* **Exercise data**:
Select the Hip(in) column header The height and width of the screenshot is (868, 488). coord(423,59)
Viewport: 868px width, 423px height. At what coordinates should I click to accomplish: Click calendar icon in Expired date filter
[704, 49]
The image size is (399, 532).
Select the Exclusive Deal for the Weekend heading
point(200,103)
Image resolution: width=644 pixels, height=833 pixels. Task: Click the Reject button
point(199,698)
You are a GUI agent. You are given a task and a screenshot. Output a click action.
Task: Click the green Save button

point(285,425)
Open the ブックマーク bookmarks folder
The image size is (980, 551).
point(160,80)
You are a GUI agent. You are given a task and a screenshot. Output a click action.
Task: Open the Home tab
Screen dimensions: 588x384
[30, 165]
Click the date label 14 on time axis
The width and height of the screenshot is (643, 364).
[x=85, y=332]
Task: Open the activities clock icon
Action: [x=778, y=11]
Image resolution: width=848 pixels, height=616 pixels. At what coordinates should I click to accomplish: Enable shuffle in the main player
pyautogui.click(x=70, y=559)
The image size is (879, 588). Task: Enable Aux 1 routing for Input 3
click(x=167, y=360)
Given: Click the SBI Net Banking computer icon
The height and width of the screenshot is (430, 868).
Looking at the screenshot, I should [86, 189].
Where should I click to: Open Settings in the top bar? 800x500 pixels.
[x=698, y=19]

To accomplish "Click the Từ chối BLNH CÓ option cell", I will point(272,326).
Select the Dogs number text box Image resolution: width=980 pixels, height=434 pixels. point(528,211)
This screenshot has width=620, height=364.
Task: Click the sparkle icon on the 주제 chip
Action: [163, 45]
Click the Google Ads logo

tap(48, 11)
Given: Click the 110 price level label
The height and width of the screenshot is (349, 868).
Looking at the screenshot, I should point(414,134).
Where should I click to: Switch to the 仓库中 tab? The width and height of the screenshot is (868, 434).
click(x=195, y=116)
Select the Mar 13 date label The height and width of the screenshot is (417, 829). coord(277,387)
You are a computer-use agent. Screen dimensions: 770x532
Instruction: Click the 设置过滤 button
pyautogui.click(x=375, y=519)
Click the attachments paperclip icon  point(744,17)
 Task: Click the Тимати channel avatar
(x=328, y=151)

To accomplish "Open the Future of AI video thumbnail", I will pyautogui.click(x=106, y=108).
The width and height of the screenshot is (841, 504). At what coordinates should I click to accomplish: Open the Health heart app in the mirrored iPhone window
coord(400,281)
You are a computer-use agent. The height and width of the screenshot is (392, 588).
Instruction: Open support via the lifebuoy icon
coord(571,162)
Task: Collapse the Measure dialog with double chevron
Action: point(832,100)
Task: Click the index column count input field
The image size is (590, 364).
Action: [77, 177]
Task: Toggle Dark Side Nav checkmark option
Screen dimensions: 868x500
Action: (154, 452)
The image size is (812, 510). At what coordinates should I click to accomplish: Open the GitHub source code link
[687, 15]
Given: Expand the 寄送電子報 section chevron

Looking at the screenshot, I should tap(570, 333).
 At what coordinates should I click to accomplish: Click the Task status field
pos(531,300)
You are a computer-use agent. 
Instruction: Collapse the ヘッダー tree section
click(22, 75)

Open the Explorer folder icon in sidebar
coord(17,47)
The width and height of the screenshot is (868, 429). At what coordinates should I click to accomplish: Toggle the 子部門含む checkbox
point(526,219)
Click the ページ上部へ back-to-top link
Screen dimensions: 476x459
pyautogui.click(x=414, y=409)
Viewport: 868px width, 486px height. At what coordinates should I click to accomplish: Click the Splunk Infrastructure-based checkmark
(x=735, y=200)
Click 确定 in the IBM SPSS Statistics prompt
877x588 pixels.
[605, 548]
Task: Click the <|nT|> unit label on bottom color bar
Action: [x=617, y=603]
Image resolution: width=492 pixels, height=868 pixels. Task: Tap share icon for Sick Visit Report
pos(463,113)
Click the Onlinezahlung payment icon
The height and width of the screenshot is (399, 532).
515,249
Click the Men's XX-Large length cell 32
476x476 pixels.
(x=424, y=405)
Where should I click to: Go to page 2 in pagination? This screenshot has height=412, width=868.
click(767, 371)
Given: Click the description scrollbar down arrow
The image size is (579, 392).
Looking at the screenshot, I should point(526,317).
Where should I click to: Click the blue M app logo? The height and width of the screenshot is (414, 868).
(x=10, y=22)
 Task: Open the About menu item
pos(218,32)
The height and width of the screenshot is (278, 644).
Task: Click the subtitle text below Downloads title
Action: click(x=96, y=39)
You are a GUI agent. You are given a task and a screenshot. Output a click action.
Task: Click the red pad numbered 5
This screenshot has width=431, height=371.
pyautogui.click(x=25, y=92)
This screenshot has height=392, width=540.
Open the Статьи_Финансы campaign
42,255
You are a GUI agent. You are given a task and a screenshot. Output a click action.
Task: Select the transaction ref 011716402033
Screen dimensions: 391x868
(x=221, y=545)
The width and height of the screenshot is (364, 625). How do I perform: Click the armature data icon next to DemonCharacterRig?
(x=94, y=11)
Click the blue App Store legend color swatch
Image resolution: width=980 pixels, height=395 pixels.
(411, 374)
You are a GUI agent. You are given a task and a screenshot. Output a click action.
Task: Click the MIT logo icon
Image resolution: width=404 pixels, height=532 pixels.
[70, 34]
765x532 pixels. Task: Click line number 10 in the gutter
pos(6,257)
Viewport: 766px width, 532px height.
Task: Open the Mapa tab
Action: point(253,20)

* **Exercise requirements**:
Reprint the entries above in full, exactly as they are.

* **Expected answer**:
Select the Hip(in) column header The height and width of the screenshot is (868, 488). coord(423,59)
Viewport: 868px width, 423px height. At what coordinates should I click to accomplish: Click calendar icon in Expired date filter
[704, 49]
The image size is (399, 532).
Select the Exclusive Deal for the Weekend heading
point(200,103)
Image resolution: width=644 pixels, height=833 pixels. Task: Click the Reject button
point(199,698)
You are a GUI agent. You are given a task and a screenshot. Output a click action.
Task: Click the green Save button

point(285,425)
Open the ブックマーク bookmarks folder
The image size is (980, 551).
point(160,80)
You are a GUI agent. You are given a task and a screenshot. Output a click action.
Task: Open the Home tab
Screen dimensions: 588x384
[30, 165]
Click the date label 14 on time axis
The width and height of the screenshot is (643, 364).
[x=85, y=332]
Task: Open the activities clock icon
Action: [x=778, y=11]
Image resolution: width=848 pixels, height=616 pixels. At what coordinates should I click to accomplish: Enable shuffle in the main player
pyautogui.click(x=70, y=559)
The image size is (879, 588). Task: Enable Aux 1 routing for Input 3
click(x=167, y=360)
Given: Click the SBI Net Banking computer icon
The height and width of the screenshot is (430, 868).
Looking at the screenshot, I should [86, 189].
Where should I click to: Open Settings in the top bar? 800x500 pixels.
[x=698, y=19]

To accomplish "Click the Từ chối BLNH CÓ option cell", I will point(272,326).
Select the Dogs number text box Image resolution: width=980 pixels, height=434 pixels. point(528,211)
This screenshot has width=620, height=364.
Task: Click the sparkle icon on the 주제 chip
Action: [163, 45]
Click the Google Ads logo

tap(48, 11)
Given: Click the 110 price level label
The height and width of the screenshot is (349, 868).
Looking at the screenshot, I should point(414,134).
Where should I click to: Switch to the 仓库中 tab? The width and height of the screenshot is (868, 434).
click(x=195, y=116)
Select the Mar 13 date label The height and width of the screenshot is (417, 829). coord(277,387)
You are a computer-use agent. Screen dimensions: 770x532
Instruction: Click the 设置过滤 button
pyautogui.click(x=375, y=519)
Click the attachments paperclip icon  point(744,17)
 Task: Click the Тимати channel avatar
(x=328, y=151)

To accomplish "Open the Future of AI video thumbnail", I will pyautogui.click(x=106, y=108).
The width and height of the screenshot is (841, 504). At what coordinates should I click to accomplish: Open the Health heart app in the mirrored iPhone window
coord(400,281)
You are a computer-use agent. The height and width of the screenshot is (392, 588).
Instruction: Open support via the lifebuoy icon
coord(571,162)
Task: Collapse the Measure dialog with double chevron
Action: point(832,100)
Task: Click the index column count input field
The image size is (590, 364).
Action: [77, 177]
Task: Toggle Dark Side Nav checkmark option
Screen dimensions: 868x500
Action: (154, 452)
The image size is (812, 510). At what coordinates should I click to accomplish: Open the GitHub source code link
[687, 15]
Given: Expand the 寄送電子報 section chevron

Looking at the screenshot, I should tap(570, 333).
 At what coordinates should I click to accomplish: Click the Task status field
pos(531,300)
You are a computer-use agent. 
Instruction: Collapse the ヘッダー tree section
click(22, 75)

Open the Explorer folder icon in sidebar
coord(17,47)
The width and height of the screenshot is (868, 429). At what coordinates should I click to accomplish: Toggle the 子部門含む checkbox
point(526,219)
Click the ページ上部へ back-to-top link
Screen dimensions: 476x459
pyautogui.click(x=414, y=409)
Viewport: 868px width, 486px height. At what coordinates should I click to accomplish: Click the Splunk Infrastructure-based checkmark
(x=735, y=200)
Click 确定 in the IBM SPSS Statistics prompt
877x588 pixels.
[605, 548]
Task: Click the <|nT|> unit label on bottom color bar
Action: [x=617, y=603]
Image resolution: width=492 pixels, height=868 pixels. Task: Tap share icon for Sick Visit Report
pos(463,113)
Click the Onlinezahlung payment icon
The height and width of the screenshot is (399, 532).
515,249
Click the Men's XX-Large length cell 32
476x476 pixels.
(x=424, y=405)
Where should I click to: Go to page 2 in pagination? This screenshot has height=412, width=868.
click(767, 371)
Given: Click the description scrollbar down arrow
The image size is (579, 392).
Looking at the screenshot, I should point(526,317).
Where should I click to: Click the blue M app logo? The height and width of the screenshot is (414, 868).
(x=10, y=22)
 Task: Open the About menu item
pos(218,32)
The height and width of the screenshot is (278, 644).
Task: Click the subtitle text below Downloads title
Action: click(x=96, y=39)
You are a GUI agent. You are given a task and a screenshot. Output a click action.
Task: Click the red pad numbered 5
This screenshot has width=431, height=371.
pyautogui.click(x=25, y=92)
This screenshot has height=392, width=540.
Open the Статьи_Финансы campaign
42,255
You are a GUI agent. You are given a task and a screenshot. Output a click action.
Task: Select the transaction ref 011716402033
Screen dimensions: 391x868
(x=221, y=545)
The width and height of the screenshot is (364, 625). How do I perform: Click the armature data icon next to DemonCharacterRig?
(x=94, y=11)
Click the blue App Store legend color swatch
Image resolution: width=980 pixels, height=395 pixels.
(411, 374)
You are a GUI agent. You are given a task and a screenshot. Output a click action.
Task: Click the MIT logo icon
Image resolution: width=404 pixels, height=532 pixels.
[70, 34]
765x532 pixels. Task: Click line number 10 in the gutter
pos(6,257)
Viewport: 766px width, 532px height.
Task: Open the Mapa tab
Action: point(253,20)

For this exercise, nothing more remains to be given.